• _ASSIGNMENT_: Copy out the entries below exactly as they stand, but only from the line containing "Task: Click the first Rechercher text field" through the line containing "Task: Click the Customer no. input field".

• _EXTRACTED INFORMATION_:
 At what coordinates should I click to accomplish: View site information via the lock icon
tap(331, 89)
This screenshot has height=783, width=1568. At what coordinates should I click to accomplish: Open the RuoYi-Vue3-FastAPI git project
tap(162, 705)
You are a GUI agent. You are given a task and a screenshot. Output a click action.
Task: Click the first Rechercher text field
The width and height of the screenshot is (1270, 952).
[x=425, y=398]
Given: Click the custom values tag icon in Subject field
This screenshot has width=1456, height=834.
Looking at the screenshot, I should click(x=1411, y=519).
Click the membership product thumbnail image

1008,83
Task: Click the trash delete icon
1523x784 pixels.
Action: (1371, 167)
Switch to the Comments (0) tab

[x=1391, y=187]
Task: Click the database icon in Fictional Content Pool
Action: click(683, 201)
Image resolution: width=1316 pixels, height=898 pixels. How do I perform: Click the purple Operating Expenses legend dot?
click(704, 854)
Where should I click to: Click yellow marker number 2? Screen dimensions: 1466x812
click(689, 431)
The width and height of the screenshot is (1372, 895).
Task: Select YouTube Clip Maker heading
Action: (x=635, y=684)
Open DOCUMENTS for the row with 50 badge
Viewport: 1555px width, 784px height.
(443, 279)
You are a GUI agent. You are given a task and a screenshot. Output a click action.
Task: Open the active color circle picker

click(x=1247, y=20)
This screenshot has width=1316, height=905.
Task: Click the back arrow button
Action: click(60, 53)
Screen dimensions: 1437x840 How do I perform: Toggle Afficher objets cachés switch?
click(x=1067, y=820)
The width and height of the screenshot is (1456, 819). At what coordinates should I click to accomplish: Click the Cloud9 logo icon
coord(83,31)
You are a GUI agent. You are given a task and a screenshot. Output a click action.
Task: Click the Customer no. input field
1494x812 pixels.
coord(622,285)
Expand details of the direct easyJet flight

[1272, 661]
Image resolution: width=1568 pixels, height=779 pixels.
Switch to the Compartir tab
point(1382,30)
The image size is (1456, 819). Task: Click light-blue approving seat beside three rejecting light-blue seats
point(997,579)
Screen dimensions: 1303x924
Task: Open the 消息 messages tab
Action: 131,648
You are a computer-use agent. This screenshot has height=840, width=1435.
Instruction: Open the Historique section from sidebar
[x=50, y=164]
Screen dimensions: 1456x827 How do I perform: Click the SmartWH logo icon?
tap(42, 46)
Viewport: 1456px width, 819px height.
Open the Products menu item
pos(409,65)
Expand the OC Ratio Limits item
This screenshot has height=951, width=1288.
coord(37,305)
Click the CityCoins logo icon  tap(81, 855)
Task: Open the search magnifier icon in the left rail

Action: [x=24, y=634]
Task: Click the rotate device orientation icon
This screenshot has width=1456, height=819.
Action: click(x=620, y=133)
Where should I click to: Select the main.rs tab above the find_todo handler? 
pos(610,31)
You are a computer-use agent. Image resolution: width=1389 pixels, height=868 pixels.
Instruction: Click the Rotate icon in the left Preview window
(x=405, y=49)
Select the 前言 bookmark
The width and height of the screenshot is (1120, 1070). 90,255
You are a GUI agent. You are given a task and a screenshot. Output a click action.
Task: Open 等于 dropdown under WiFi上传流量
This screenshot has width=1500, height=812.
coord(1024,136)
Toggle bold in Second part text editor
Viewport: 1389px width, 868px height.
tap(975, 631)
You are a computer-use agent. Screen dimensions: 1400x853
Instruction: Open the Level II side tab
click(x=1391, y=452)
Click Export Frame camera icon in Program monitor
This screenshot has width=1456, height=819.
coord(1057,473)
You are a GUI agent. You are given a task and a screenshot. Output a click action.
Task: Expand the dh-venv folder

• _WORKED SOLUTION_:
Task: Click the first Rechercher text field
The width and height of the screenshot is (1270, 952).
[x=425, y=398]
Given: Click the custom values tag icon in Subject field
This screenshot has width=1456, height=834.
Looking at the screenshot, I should click(x=1411, y=519).
Click the membership product thumbnail image

1008,83
Task: Click the trash delete icon
1523x784 pixels.
Action: (1371, 167)
Switch to the Comments (0) tab

[x=1391, y=187]
Task: Click the database icon in Fictional Content Pool
Action: click(683, 201)
Image resolution: width=1316 pixels, height=898 pixels. How do I perform: Click the purple Operating Expenses legend dot?
click(704, 854)
Where should I click to: Click yellow marker number 2? Screen dimensions: 1466x812
click(689, 431)
The width and height of the screenshot is (1372, 895).
Task: Select YouTube Clip Maker heading
Action: (x=635, y=684)
Open DOCUMENTS for the row with 50 badge
Viewport: 1555px width, 784px height.
(443, 279)
You are a GUI agent. You are given a task and a screenshot. Output a click action.
Task: Open the active color circle picker

click(x=1247, y=20)
This screenshot has width=1316, height=905.
Task: Click the back arrow button
Action: click(60, 53)
Screen dimensions: 1437x840 How do I perform: Toggle Afficher objets cachés switch?
click(x=1067, y=820)
The width and height of the screenshot is (1456, 819). At what coordinates should I click to accomplish: Click the Cloud9 logo icon
coord(83,31)
You are a GUI agent. You are given a task and a screenshot. Output a click action.
Task: Click the Customer no. input field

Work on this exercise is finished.